Portland artist Harrison Bird Brown drew the revenue cutter Caleb Cushing exploding in Portland Harbor. Brown was aboard one of the ships that chased the Cushing. Credit: Courtesy of Maine Memory Network

Editor’s note: This story originally ran on Dec. 11, 2015. We are republishing this story as part of our ongoing bicentennial coverage. These stories tell us about key moments in Maine’s history that shaped the world around us today. 

It happened on a quiet summer night in Portland. With the Civil War raging down south, Confederates made a move right here in Portland.

The Caleb Cushing was a tempting target. The schooner-rigged revenue cutter lay at anchor in the harbor with almost no one aboard. Her skipper died the day before from a heart attack. Most of her crew was ashore on leave, yucking it up at the local taverns.

That’s when a daring, deceitful band of Confederates snuck into town and swiped the Caleb Cushing, 154 years ago this past summer, on June 26, 1863.

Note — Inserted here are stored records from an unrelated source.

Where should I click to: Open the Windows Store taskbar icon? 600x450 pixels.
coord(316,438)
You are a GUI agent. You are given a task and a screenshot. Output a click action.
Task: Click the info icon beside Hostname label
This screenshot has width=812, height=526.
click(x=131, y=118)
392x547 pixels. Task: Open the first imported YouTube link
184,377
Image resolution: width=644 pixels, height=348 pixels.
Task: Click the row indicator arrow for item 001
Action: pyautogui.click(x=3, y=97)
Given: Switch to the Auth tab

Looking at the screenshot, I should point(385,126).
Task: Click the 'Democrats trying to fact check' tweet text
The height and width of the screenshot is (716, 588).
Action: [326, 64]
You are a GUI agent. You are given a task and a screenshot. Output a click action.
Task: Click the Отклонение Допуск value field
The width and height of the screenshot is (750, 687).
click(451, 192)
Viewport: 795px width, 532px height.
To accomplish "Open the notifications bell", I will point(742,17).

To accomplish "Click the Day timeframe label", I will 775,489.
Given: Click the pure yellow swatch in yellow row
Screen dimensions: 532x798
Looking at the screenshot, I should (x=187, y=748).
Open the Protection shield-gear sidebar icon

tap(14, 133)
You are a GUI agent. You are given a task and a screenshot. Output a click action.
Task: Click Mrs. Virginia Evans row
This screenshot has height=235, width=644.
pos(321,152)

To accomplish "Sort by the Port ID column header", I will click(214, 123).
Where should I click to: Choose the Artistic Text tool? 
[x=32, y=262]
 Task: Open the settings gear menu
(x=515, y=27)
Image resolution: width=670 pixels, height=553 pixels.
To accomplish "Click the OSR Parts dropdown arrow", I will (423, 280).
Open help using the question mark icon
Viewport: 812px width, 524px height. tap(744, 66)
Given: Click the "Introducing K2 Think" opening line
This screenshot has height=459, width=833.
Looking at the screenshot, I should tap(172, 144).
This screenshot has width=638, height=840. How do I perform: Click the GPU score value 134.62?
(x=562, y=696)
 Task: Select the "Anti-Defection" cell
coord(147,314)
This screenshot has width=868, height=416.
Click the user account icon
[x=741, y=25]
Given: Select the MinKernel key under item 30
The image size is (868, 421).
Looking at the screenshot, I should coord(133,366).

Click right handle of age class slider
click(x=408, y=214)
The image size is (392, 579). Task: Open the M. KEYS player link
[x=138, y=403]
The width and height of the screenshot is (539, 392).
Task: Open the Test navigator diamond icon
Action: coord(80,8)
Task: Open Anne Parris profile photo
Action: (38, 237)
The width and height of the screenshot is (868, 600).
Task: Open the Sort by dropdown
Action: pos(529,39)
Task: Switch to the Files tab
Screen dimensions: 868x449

As a revenue cutter, working for the federal government, the Cushing’s job was aiding ships in distress and maintaining channel buoys. Ordinarily, she wouldn’t be armed. But with the war on, she carried two cannons. She also carried about 800 pounds of gunpowder. The actual shells were hidden in a secret room beside the captain’s quarters. The door was concealed by a mirror. This is an important detail in the tale to come.

Lt. Charles Read was in charge of the rebel crew. They’d been raiding the New England coast with their ship, the Tacony, that spring. With the U.S. Navy looking for them, they captured a Maine fishing schooner called the Archer. Using the fishing boat as a disguise, they burned their own ship.

(Time for a side note: Read had a nickname. They called him “Savvy” or “Savez” because he used the word savvy all the time — like the fictional Capt. Jack Sparrow from the hit Pirates of the Caribbean movies.)

Anyway, on that June night in 1863, dressed in fishermen’s clothing, the rebels slipped into Portland Harbor. They anchored the Archer between Munjoy Hill and Fort Gorges as the sun set. They planned to set fire to two unfinished gunboats at Franklin Wharf and steal the Caleb Cushing. They’d fire its cannons on the town if they met any resistance.

The Confederate sailors rowed over to the Cushing in two boats. They easily overpowered the skeleton crew and put them in handcuffs below decks. Then, they set off around Peaks Island, via Hussey Sound, for the open sea.

At daybreak, word spread fast that the Cushing was missing. Mayor Jacob McClellan, and city customs collector Jedediah Jewett, chartered two private steamships to chase after her. Loaded with volunteer infantrymen and cannon from Fort Preble, the Chesapeake and the Forest City, set out in pursuit. The chase was directed via flags waved from the top of the Portland Observatory on Munjoy Hill, from which the fleeing Cushing could be seen.

While on the run, the Confederates were preparing to fight. They had one problem, though. They found plenty of gunpowder on the Cushing but they could not locate the the hidden shells. They questioned the ship’s crew but no one would tell them where they were.

Instead, they started looking for any hard objects they could stuff into the cannons. Improvising, they collected piles of metal bits, ballast stones, potatoes and even very hard cheese.

The breeze was light and the Caleb Cushing was hardly moving. Before long, the Chesapeake and Forest City caught up, by Cod Ledge, just outside the harbor. The Cushing fired at least five times but didn’t hit anything. The Chesapeake also fired but missed.

The captain of the Chesapeake then decided to pull up alongside the fleeing rebels, ram their boat amidships, and let the soldiers on board do the rest.

Read, in command of the Cushing, saw what was about to happen. Knowing his crew was vastly outnumbered, he ordered the prisoners released into small boats and the Cushing set ablaze. After the fire was going, the Confederates slipped away in the remaining boats. They dropped their sidearms overboard and hoisted a white flag.

The Forest City picked up Read and his men and the Chesapeake picked up the Cushing’s original rew, still in handcuffs.

Then, kaboom. The fire reached the gunpowder and the Cushing scattered to the heavens and the sea.

The victorious local vessels sailed back into Portland Harbor around 4 p.m. with the forts firing guns in their honor. Church bells rang and hundreds lined the wharves to see the sight. When Read and his rebels were put ashore, soldiers had to brandish bayonets to keep an angry mob off them. Rumor has it, a secret exchange of Masonic hand signals between Read and the local soldiers kept them safe from the hoards.

The armed volunteers, who’d scared the Confederates into surrender, were treated to a free dinner at Barnum’s Restaurant on Temple Street.

That was the last time the Confederates tried any funny business in Portland. But they went on on to rob a bank in Calais the next year.


Troy R. Bennett

Troy R. Bennett is a Buxton native and longtime Portland resident whose photojournalism has appeared in media outlets all over the world.